_Exercise details:_ Would you please copy the part of the material below that opens with the line containing "Switch to the Scheduled Pins tab" and closes with the line containing "Instruction: Click the undo arrow icon"? Copy it exactly, and only it.

START Data to examine

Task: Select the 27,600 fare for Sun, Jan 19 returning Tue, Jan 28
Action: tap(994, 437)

END Data to examine
START Data to examine

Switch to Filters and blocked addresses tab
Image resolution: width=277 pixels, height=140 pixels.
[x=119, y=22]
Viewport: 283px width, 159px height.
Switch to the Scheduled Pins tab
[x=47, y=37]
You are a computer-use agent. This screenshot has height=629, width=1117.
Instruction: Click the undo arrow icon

END Data to examine
START Data to examine

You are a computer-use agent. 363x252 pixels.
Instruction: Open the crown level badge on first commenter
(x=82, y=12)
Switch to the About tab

END Data to examine

_Response to this task:_
Switch to the Scheduled Pins tab
[x=47, y=37]
You are a computer-use agent. This screenshot has height=629, width=1117.
Instruction: Click the undo arrow icon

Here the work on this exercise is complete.